I think it is a reasonable way to get going quickly and still learn a lot of basic 3D concepts. However, there seem to be larger and more active communities for JMonkeyEngine, LibGDX and of course some non-Java engines mentioned above.

Honestly dive into a unity tut. Or a blender one. You can be up and running very quickly. A day or so.

[quote=“delt0r,post:3,topic:57415”]
I didn’t say 3d graphics is the hardest math. I said it’s one of the most diffucult fields in CS, thats a difference. And I can tell you it is, because you rarely have to handle so many different resorts when developing something. You can learn math by reading, theoretically. But you can’t learn software development in the same way, because you need practice in many different areas to really “get it”. And that’s what I wanted to say: Someone who is new to all this, will be overwhelmed by the shaders and buffer layouts and extractor patterns and gpu pipelines and memory management and stuff. I have a lot of experience with people new to this topic as I lead several lectures and courses in graphics programming and game development - and when someone is struggling with undebuggable projections, how should he at the same time learn what value types are or why the layout of his buffer seems to be strange? Even with guidance, this is hard for beginners - you yourself are either an exception or you have forgotten how it was as a beginner. I saw courses of twenties of students in this situation - it just takes a lot of a lot of time, that’s for sure.

And since the thread author mentioned that he’s a self-learner - I already saw a dozen of OpenGL self-learners personally…without exception they are all repeating the same mistakes and it takes the same insane amount of time for each one to program a small engine…with all the “I spent a day figuring out why my uniform value is -1”-mistakes and so on.

++++++

- _Problems to solve_
**1)** Print everything in the forum discussion on learning 3D graphics from "I think it is" down to "engines mentioned above.".
**2)** In the forum discussion on learning 3D graphics, which two kinds of tutorial does one reply suggest diving into?
**3)** Pick up the forum discussion on learning 3D graphics after its last sentence and keep it going.
The data that follows has nothing to do with the forum discussion on learning 3D graphics.

- _Material provided_
++++++

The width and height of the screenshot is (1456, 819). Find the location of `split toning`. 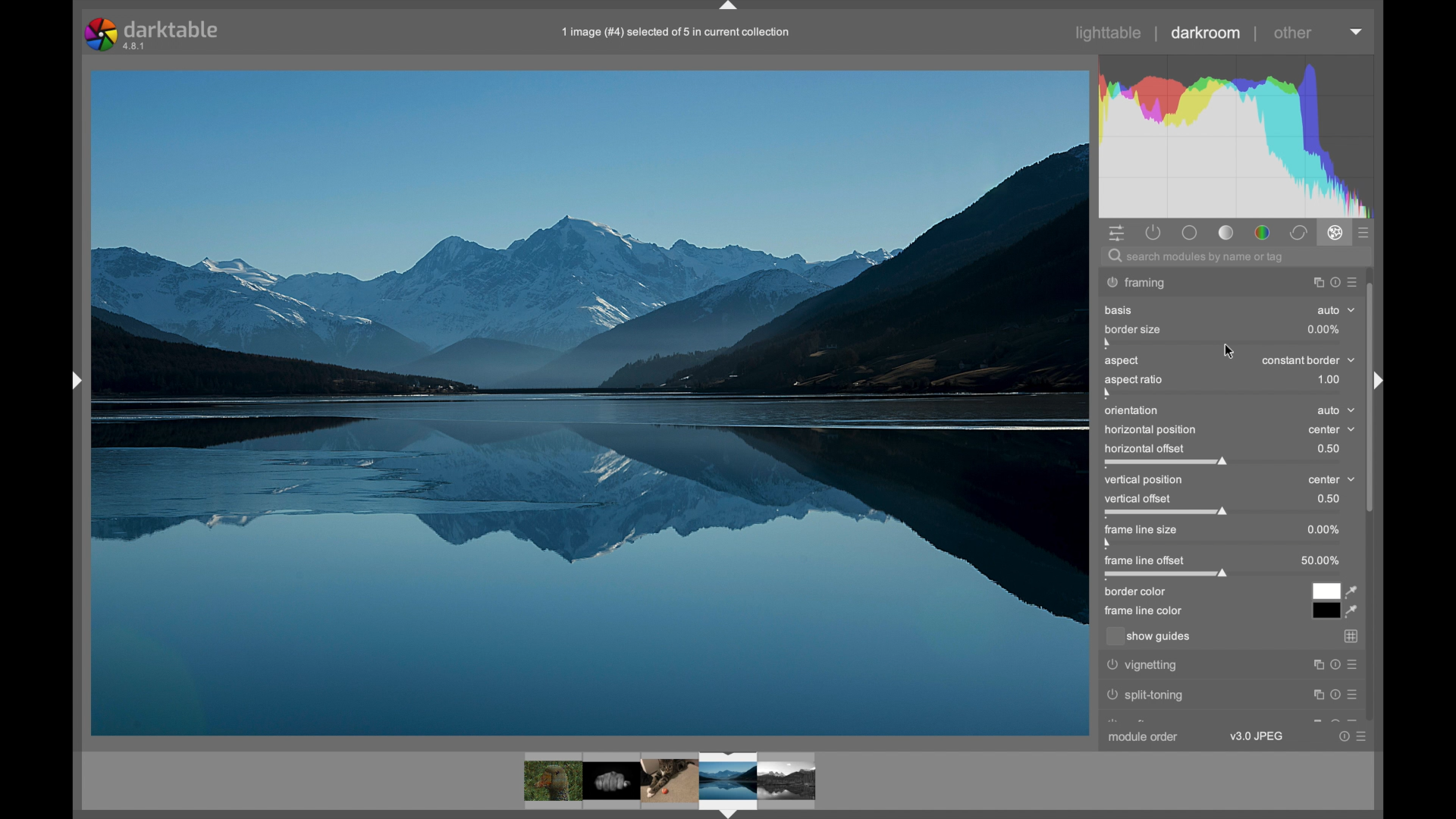

split toning is located at coordinates (1151, 695). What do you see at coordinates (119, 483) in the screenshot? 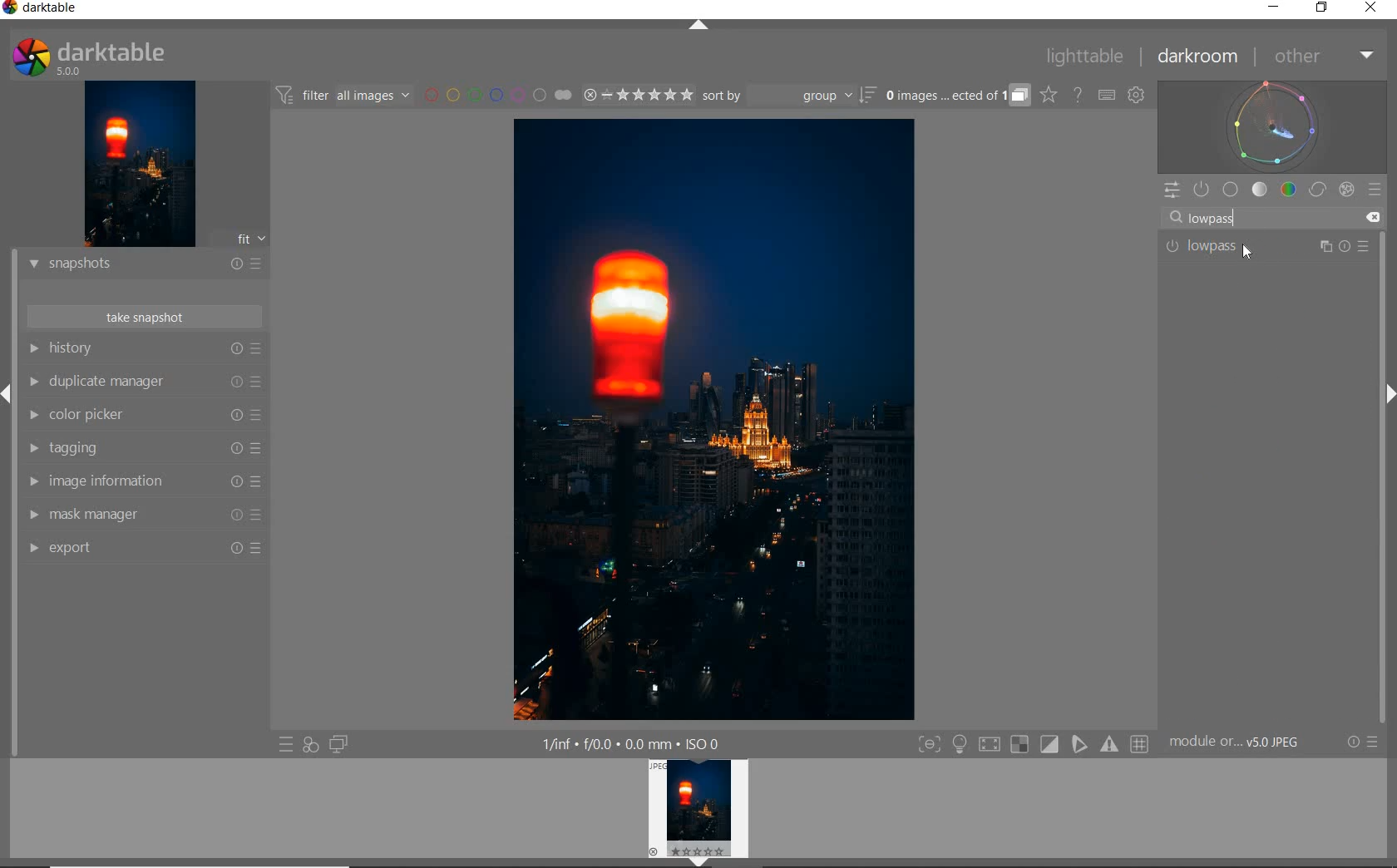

++++++

- _Answers by task_
**1)**
I think it is a reasonable way to get going quickly and still learn a lot of basic 3D concepts. However, there seem to be larger and more active communities for JMonkeyEngine, LibGDX and of course some non-Java engines mentioned above.

**2)** A Unity tutorial or a Blender one.

**3)**
delt0r is much more cleverer than wot I am. I find it to be extraordinarily difficult and it gives me major headaches. Admittedly a lot of the headaches are just caused by the fact that Java makes it rather difficult to do 3D graphics thanks to missing language features and so you spend half your time just scratching your head over pointless coding bugs which are incredibly difficult to track down (because usually the result is “black screen”).

Cas :slight_smile:

If you want to make 3D games, use an engine. If you want to learn how engines are made, learn OpenGL/DirectX/Vulkan/any low-level graphics API.

If you want to make amazing 3D games with realistic graphics and physics, but you want to use OpenGL…just don’t. It’s not worth the time and effort.

I fit into this category, except for me it’s more like “I spent a day trying to figure out what a uniform value is, and still don’t know”, but if time isn’t an issue there’s nothing you can’t work through eventually. I can’t say how long it would take, with just high-school math, but just getting to the point where you can draw a cube and have user-input rotate the camera might take a couple weeks if you don’t use an engine.

And it really isn’t. Not even close. And not by any CS i know and I know a lot since it is my day job. In fact my friend on the other side of the room laughed when i told him your quote, with a plain “what? seriously?” follow up.

Fine 3d may be harder than 2d, and bugs are difficult because as cas says you get just black. But come on. It is 3d euclidean geometry in a well established field and industry with a massive set of tools available in just about any licence you want. Most senior high school students should be fine. As long as they are not majoring in something stupid like rock climbing.

I really agree with this, however I think most of the difficulty comes from the desire (or lack thereof) to learn and improve.

It’s the second most complex* and difficult field I’ve encountered in my 37 years of programming. I think you may be being dismissive of the effort and knowledge and belittling the sheer brainpower that has gone into it… it ain’t remotely easy. Not by even the most fanciful imagination.

Cas :slight_smile:

  • The most complex field I’ve been involved in is marine seismic exploration, where I am now

Please tell me the job doesn’t involve blowing cetacean’s ears out with loud sonic blasts.

Actually that’s exactly what it involves. And in a funny coincidence, why I was hired, which was to help design a system that doesn’t kill every whale within 5 miles.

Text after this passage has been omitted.